The Delhi government had announced that starting October 25, it will be mandatory for vehicle owners to have a valid Pollution Under Control (PUC) certificate to buy fuel. However, the order was put on hold last week after the petrol and diesel owners’ associations raised law and order concerns over the new scheme in a meeting with the transport department.
“It is being re-examined at the moment. Certain legalities need to be reworked. It may not be implemented as of now,” said a senior Delhi government official who did not wish to be named.
According to officials, the campaign is a concrete step to cut down tailpipe emissions in the city, which has the highest number of registered vehicles in the country apart from a large volume of vehicular traffic coming in from NCR towns on a daily basis.
Delhi has over 13.4 million registered vehicles while over 19 lakh don’t have a valid PUC, as per government data.
Vehicular emissions are the primary source of pollutants in Delhi and contribute to about 40 per cent of the total PM2.5 emissions — the most prominent pollutant found in Delhi’s air.

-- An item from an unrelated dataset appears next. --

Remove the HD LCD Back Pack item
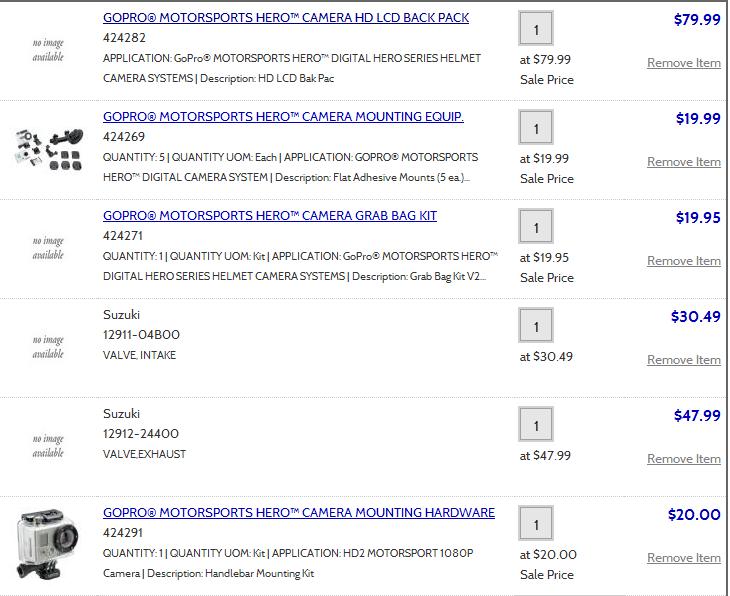730x596 pixels. pyautogui.click(x=683, y=63)
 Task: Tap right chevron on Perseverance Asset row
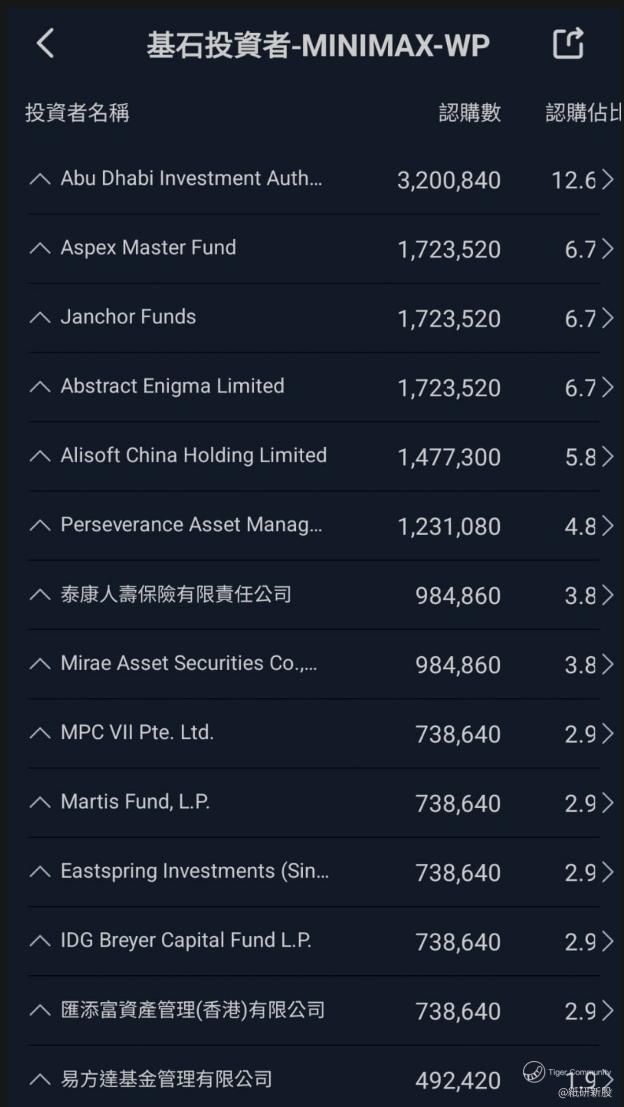pos(607,525)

While experts had hailed the move, they had pointed out that more advanced mechanisms to check on-road emissions were required to cut down on the massive load from vehicles in the city.
Officials said there are several factors behind why, despite being well-intentioned, Delhi is not able to do much about its local emissions. The capital is in the need of drastic steps to breathe easy but whenever such a measure is put out on paper, it has its own political and infrastructural ramifications.
“The baseline pollution in Delhi, which exists even when there are no winter conditions that trap pollutants, needs to be cut down. This can be done by reducing the volume of private vehicles. But public infrastructure needs to be made much more robust and readied to handle the passenger traffic, which again needs a larger time-frame. In the meantime, campaigns such as these do help in reducing emissions, in particular, at a time when pollution levels are constantly high,” another official said.
The ‘Red Light On, Gaadi Off’ campaign — the second edition of which was to roll out from October 28 — also became a victim of the political slugfest between the Aam Aadmi Party (AAP)-led Delhi government and Delhi Lieutenant Governor (L-G) Vinai K Saxena, who is appointed by the Centre.
On Friday, Delhi Environment Minister Gopal Rai had accused the L-G of delaying the approval to roll out the campaign for “absurd” reasons, while officials from Saxena’s office said the Delhi government had lied about the date to kick-start the campaign, which, in the file sent to his office, was mentioned as October 31.
Countering this, Rai said due to fears of pollution levels remaining high post-Diwali, Chief Minister Arvind Kejriwal had instructed to roll out the initiative from October 28 itself and there was no reason the L-G’s office should be “making such excuses to approve the file”.
Despite the roadblocks, officials said the campaign would be rolled out soon. “The first fortnight of November is when pollution levels in Delhi see an intense spike. We will be rolling out the initiative soon,” the official said.